Remember when the Consumer Product Safety Commission finally decided to ban plastic containing phthalates? It really looked like the federal agency was going to do its job to protect consumers, didn’t it? Well, now CPSC has apparently decided to allow this hazardous petroleum-based product (read: Big Oil-approved) to stay on the shelves indefinitely. Phthalates are used in many soft plastic toys, like teething rings, rubber duckies, and other products infants will put in their mouths.

Never mind the National Research Center for Women and Families’ reports that animals exposed to phthalates have demonstrated a greater likelihood of suffering liver cancer, kidney cancer, and male genital damage, and that Harvard studies have found phthalate exposure causes developmental problems in male genitals, and that this stuff as been banned in Europe and Mexico. Never mind all that.

A report by Annys Shin of the Washington Post reveals the phthalate ban won’t begin until February 10, 2009. But the toy industry has been allowed to keep producing the toxic toys up to that point, and then these toys will be allowed to stay on store shelves until they’re sold.

Unsurprisingly, this Bush administration decision was greeted with gleeful gratitude by the toy industry:

“I’m glad to hear they are grandfathering product already in place because there is dispute about whether those phthalates are harmful, and what are they going to replace them with,” said Kathleen McHugh, president of the American Specialty Toy Retailing Association, which also represents small toy makers.

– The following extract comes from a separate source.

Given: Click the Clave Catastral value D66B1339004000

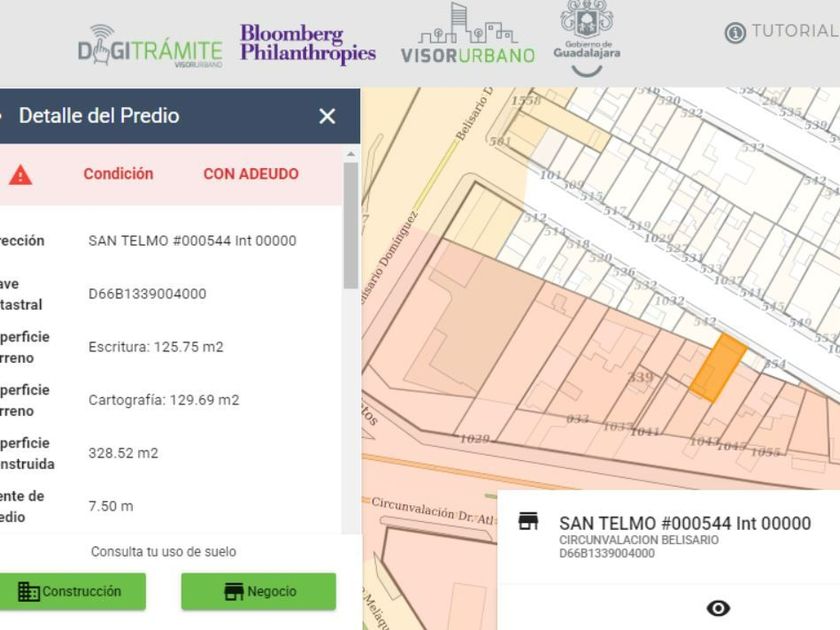Looking at the screenshot, I should [147, 294].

Toy Industry Association president Carter Keithley also praised the CPSC for its “careful analysis” of the law.

Rachel Weintraub, director of product safety for the Consumer Federation of America, rightly asked, “How will parents know whether the rubber ducky they’re buying was made today and not in March?” CPSC’s response? Consumers can call a manufacturer to find out when a product was made.

Right.

And here we thought 2007 — dubbed the “Year of the Recall” — was bad. Keep an eye on this one, and look of phthalate-free labels on toys.